Как сохранить Pandas DataFrame для дальнейшего использования (с примером)


Часто вам может потребоваться сохранить кадр данных pandas для последующего использования без необходимости повторного импорта данных из файла CSV.

Самый простой способ сделать это — использовать to_pickle() для сохранения DataFrame в виде файла рассола:

df.to_pickle (" my_data.pkl ")

Это сохранит DataFrame в вашей текущей рабочей среде.

Затем вы можете использовать read_pickle() для быстрого чтения DataFrame из файла рассола:

df = pd.read_pickle (" my_data.pkl ")

В следующем примере показано, как использовать эти функции на практике.

Пример: сохранение и загрузка Pandas DataFrame

Предположим, мы создаем следующий кадр данных pandas, который содержит информацию о различных баскетбольных командах:

import pandas as pd

#create DataFrame
df = pd.DataFrame({'team': ['A', 'B', 'C', 'D', 'E', 'F', 'G', 'H'],
 'points': [18, 22, 19, 14, 14, 11, 20, 28],
 'assists': [5, 7, 7, 9, 12, 9, 9, 4],
 'rebounds': [11, 8, 10, 6, 6, 5, 9, 12]})

#view DataFrame
print(df)

 team points assists rebounds
0 A 18 5 11
1 B 22 7 8
2 C 19 7 10
3 D 14 9 6
4 E 14 12 6
5 F 11 9 5
6 G 20 9 9
7 H 28 4 12

Мы можем использовать df.info() для просмотра типа данных каждой переменной в DataFrame:

#view DataFrame info
print(df.info ())

<class 'pandas.core.frame.DataFrame'>
RangeIndex: 8 entries, 0 to 7
Data columns (total 4 columns):
 # Column Non-Null Count Dtype 
--- ------ -------------- ----- 
 0 team 8 non-null object
 1 points 8 non-null int64 
 2 assists 8 non-null int64 
 3 rebounds 8 non-null int64 
dtypes: int64(3), object(1)
memory usage: 292.0+ bytes
None

Мы можем использовать функцию to_pickle() , чтобы сохранить этот DataFrame в файл рассола с расширением .pkl :

#save DataFrame to pickle file
df.to_pickle (" my_data.pkl ")

Наш DataFrame теперь сохранен как файл рассола в нашей текущей рабочей среде.

Затем мы можем использовать функцию read_pickle() для быстрого чтения DataFrame:

#read DataFrame from pickle file
df= pd.read_pickle (" my_data.pkl ")

#view DataFrame
print(df)

team points assists rebounds
0 A 18 5 11
1 B 22 7 8
2 C 19 7 10
3 D 14 9 6
4 E 14 12 6
5 F 11 9 5
6 G 20 9 9
7 H 28 4 12

Мы можем снова использовать df.info() , чтобы убедиться, что тип данных каждого столбца такой же, как и раньше:

#view DataFrame info
print(df.info ())

<class 'pandas.core.frame.DataFrame'>
RangeIndex: 8 entries, 0 to 7
Data columns (total 4 columns):
 # Column Non-Null Count Dtype 
--- ------ -------------- ----- 
 0 team 8 non-null object
 1 points 8 non-null int64 
 2 assists 8 non-null int64 
 3 rebounds 8 non-null int64 
dtypes: int64(3), object(1)
memory usage: 292.0+ bytes
None

Преимущество использования файлов pickle заключается в том, что тип данных каждого столбца сохраняется при сохранении и загрузке DataFrame.
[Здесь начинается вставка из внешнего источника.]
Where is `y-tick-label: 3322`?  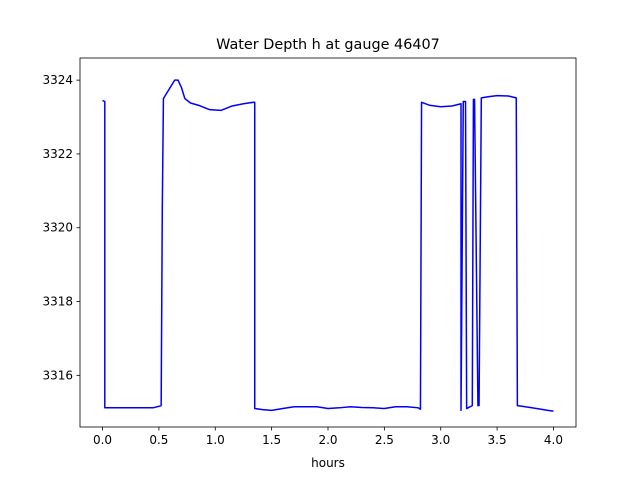
y-tick-label: 3322 is located at coordinates (58, 154).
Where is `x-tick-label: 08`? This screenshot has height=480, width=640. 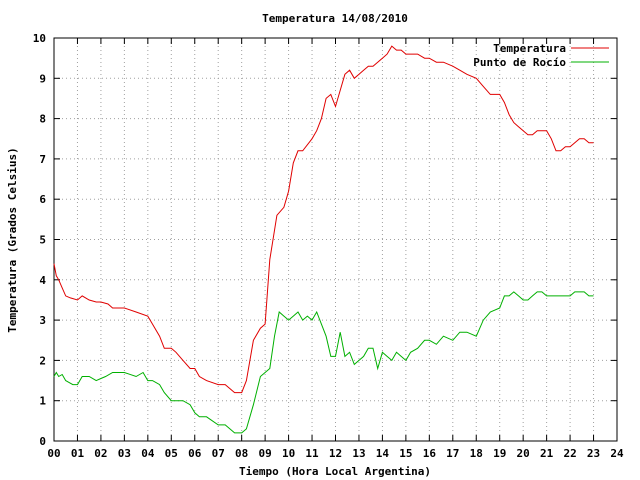
x-tick-label: 08 is located at coordinates (242, 454).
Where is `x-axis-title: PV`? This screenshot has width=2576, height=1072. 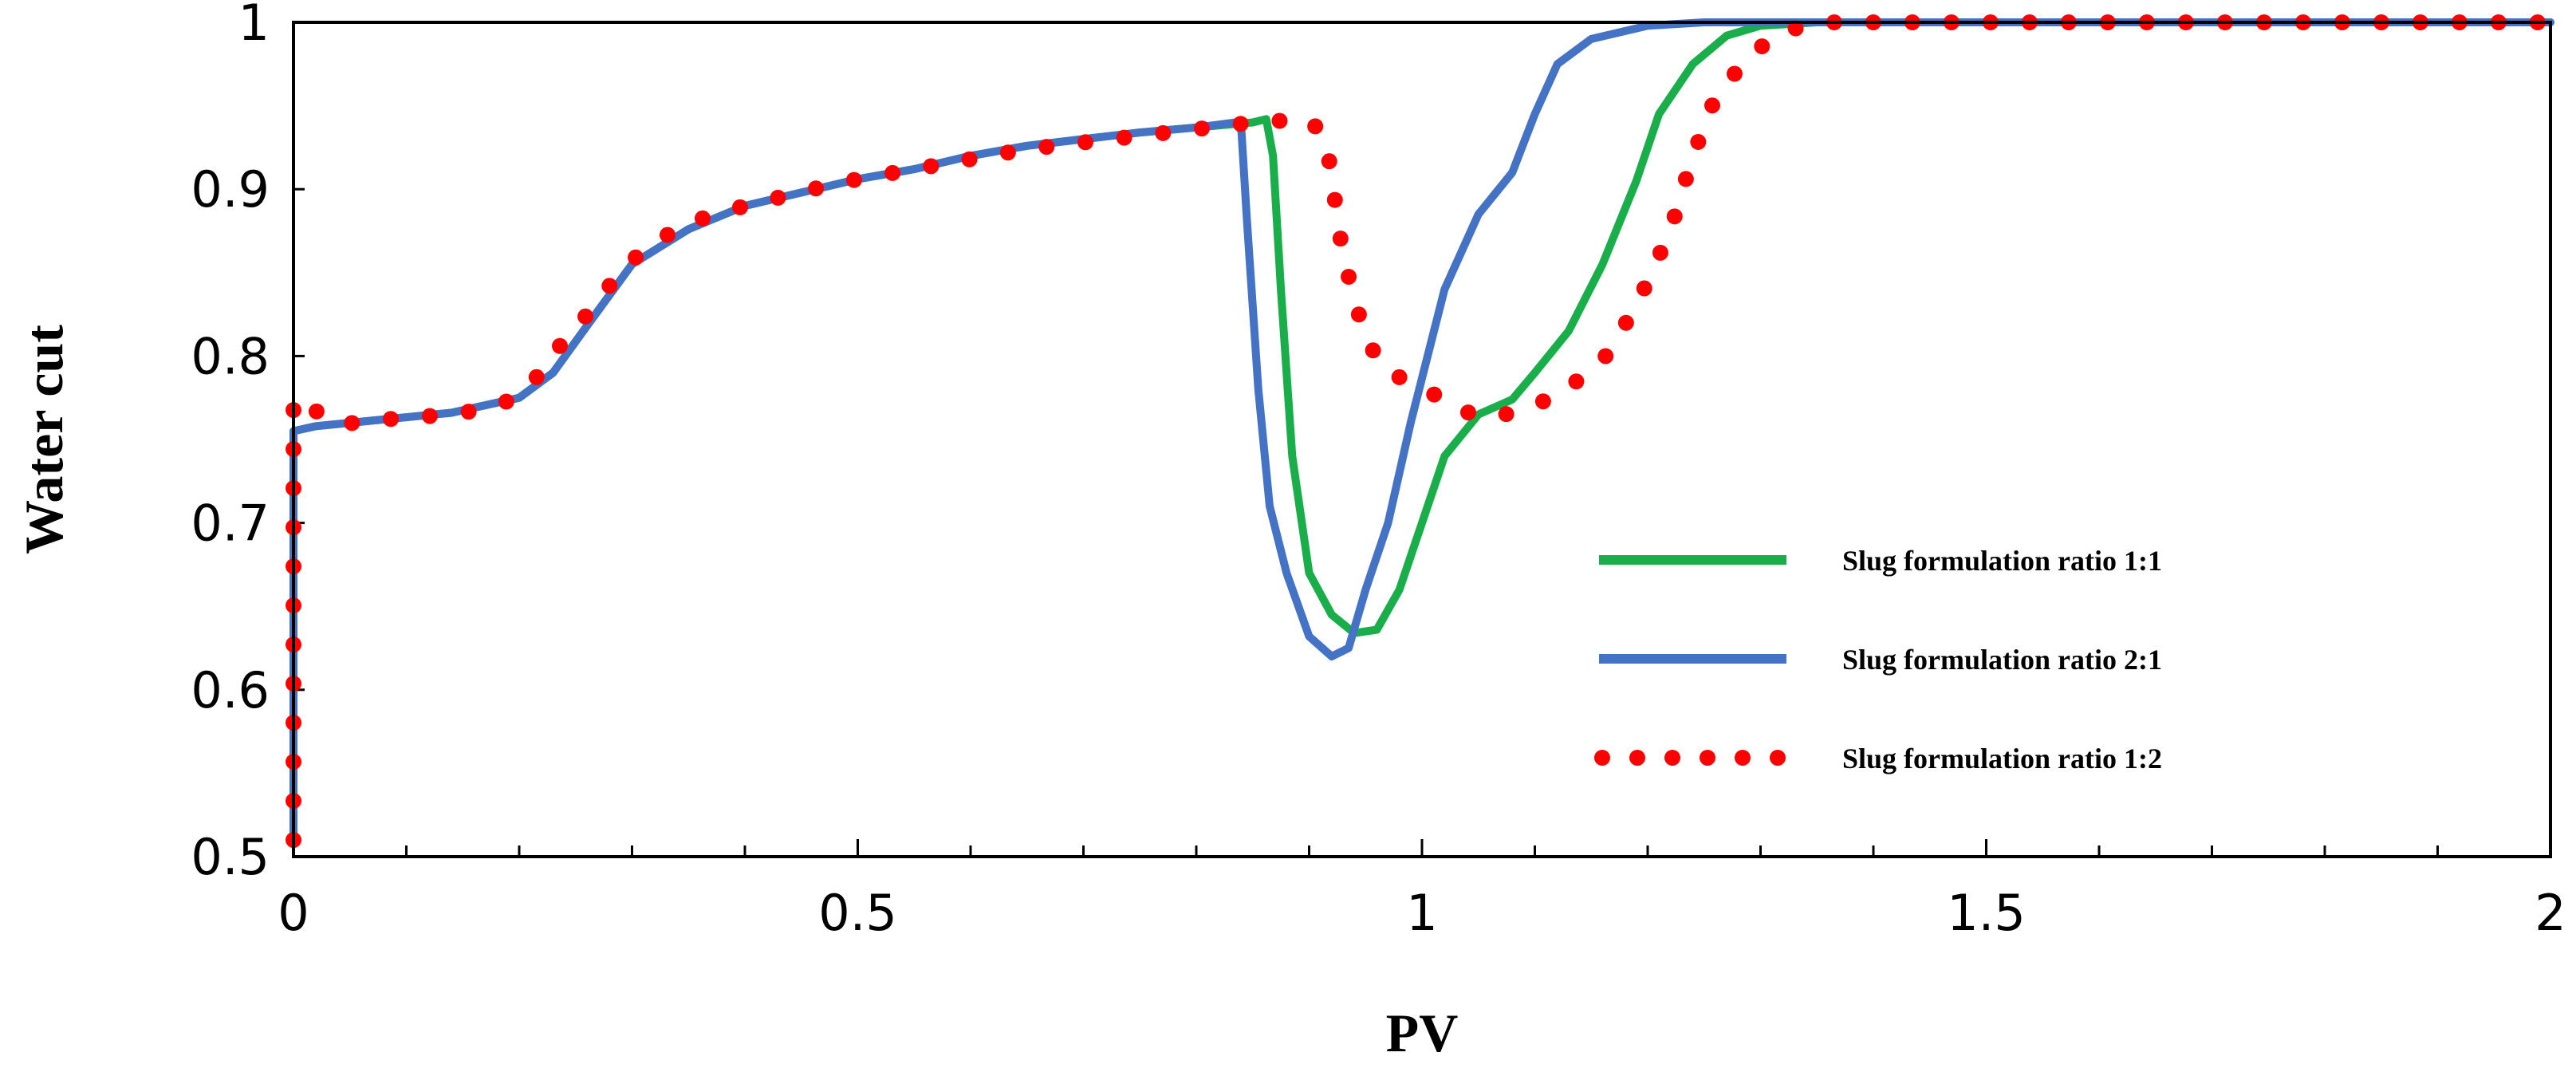
x-axis-title: PV is located at coordinates (1422, 1033).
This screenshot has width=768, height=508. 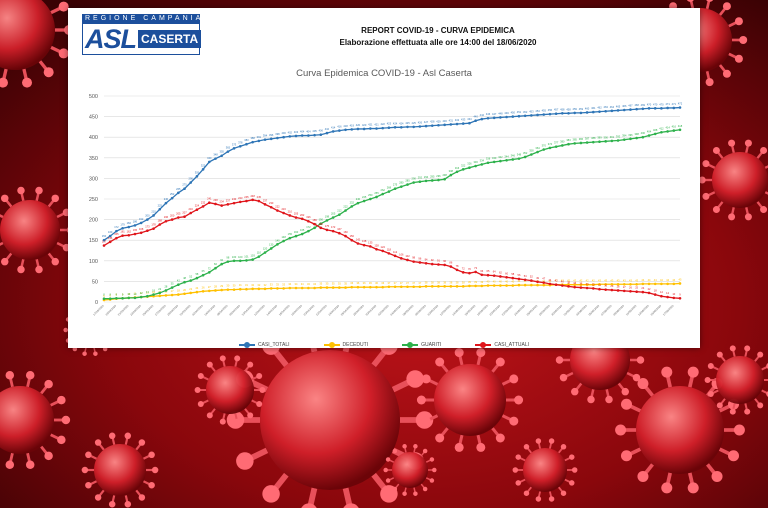 What do you see at coordinates (464, 268) in the screenshot?
I see `data-label: 72` at bounding box center [464, 268].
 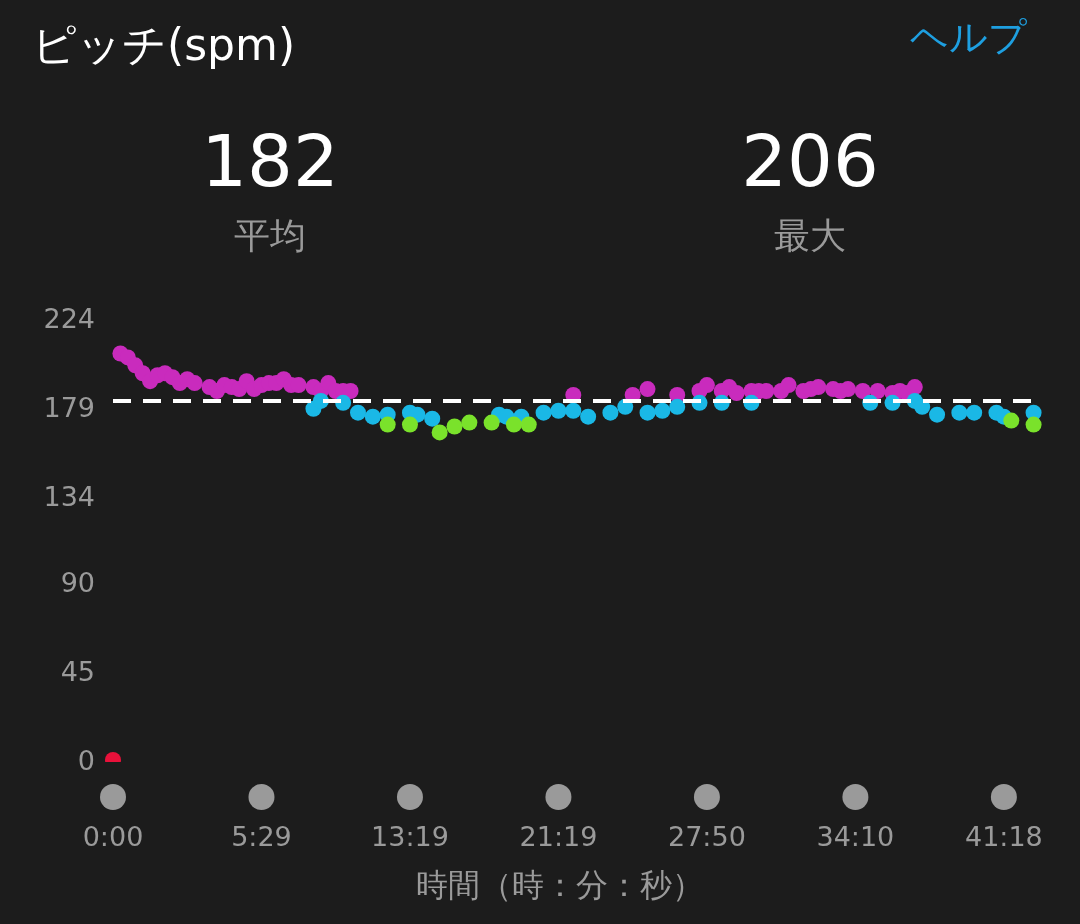 I want to click on x-tick-label: 5:29, so click(x=262, y=836).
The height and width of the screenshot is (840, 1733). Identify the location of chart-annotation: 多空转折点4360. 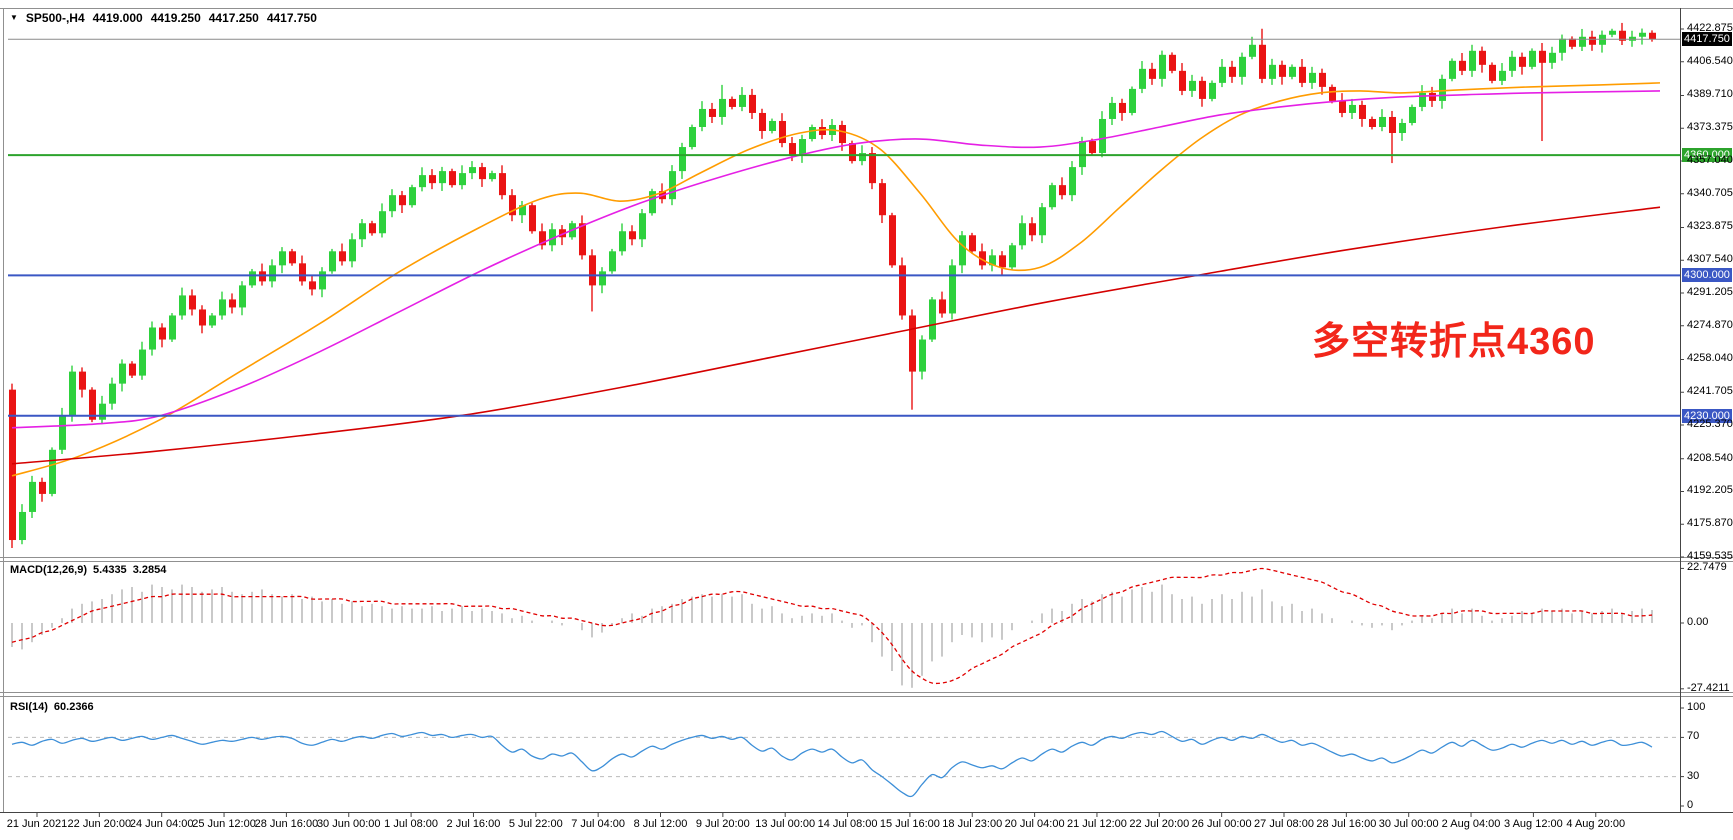
(1454, 342).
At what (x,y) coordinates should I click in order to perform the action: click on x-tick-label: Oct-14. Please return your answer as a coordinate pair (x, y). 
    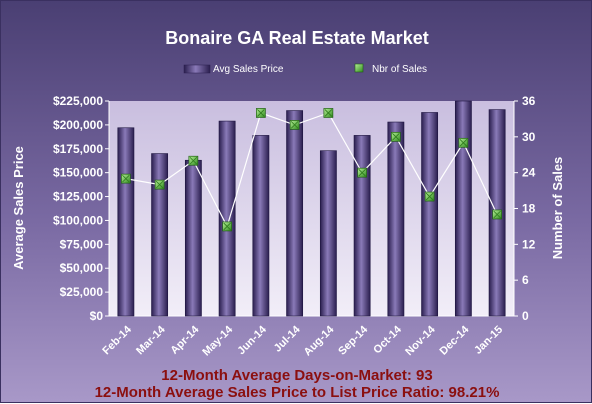
    Looking at the image, I should click on (388, 340).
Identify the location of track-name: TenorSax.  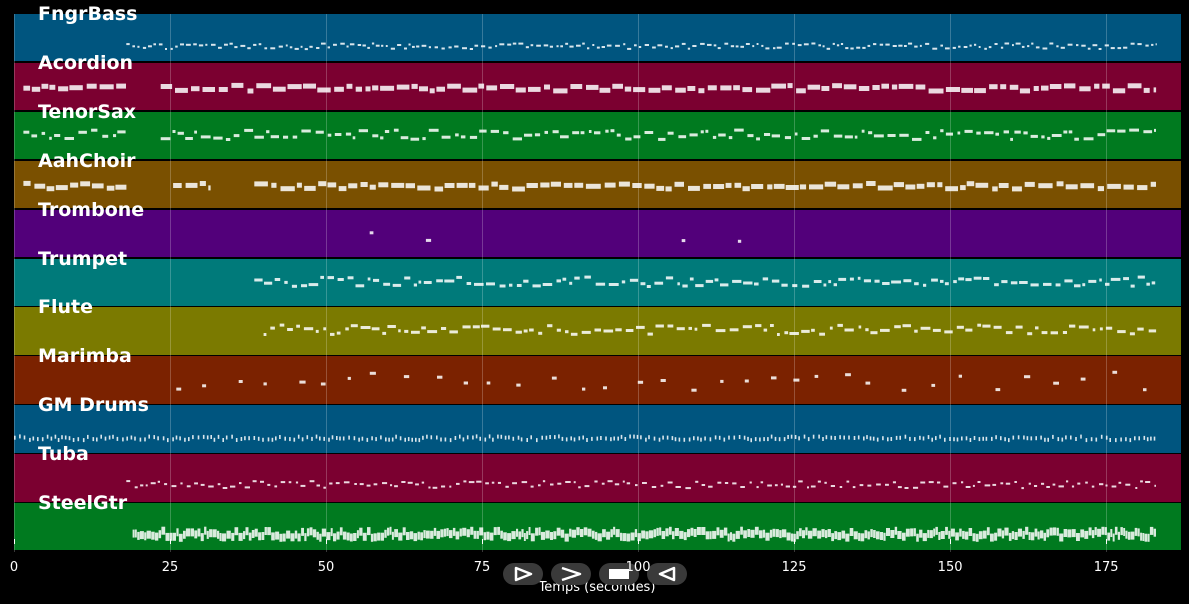
(88, 112).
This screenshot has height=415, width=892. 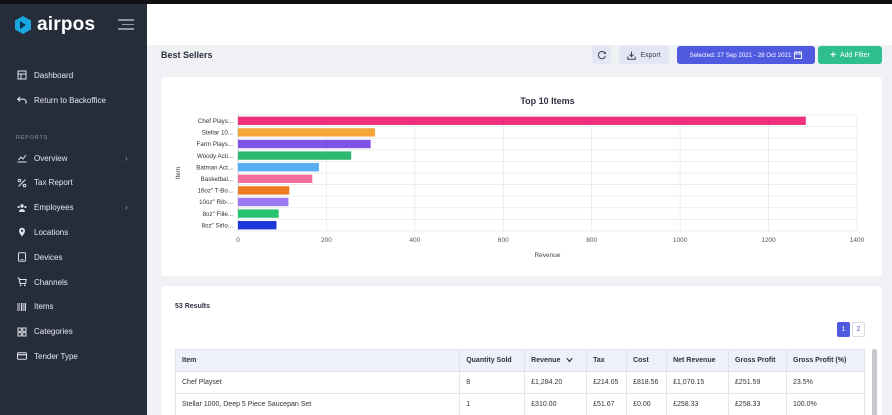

Это дает преимущество перед сохранением и загрузкой файлов CSV, поскольку нам не нужно выполнять какие-либо преобразования в DataFrame, поскольку файл рассола сохраняет исходное состояние DataFrame.

Дополнительные ресурсы

В следующих руководствах объясняется, как исправить другие распространенные ошибки в Python:

Как исправить KeyError в Pandas
Как исправить: ValueError: невозможно преобразовать число с плавающей запятой NaN в целое число
Как исправить: ValueError: операнды не могли транслироваться вместе с фигурами

Замечательно! Вы успешно подписались.
Добро пожаловать обратно! Вы успешно вошли
Вы успешно подписались на кодкамп.
Срок действия вашей ссылки истек.
Ура! Проверьте свою электронную почту на наличие волшебной ссылки для входа.
Успех! Ваша платежная информация обновлена.
Ваша платежная информация не была обновлена.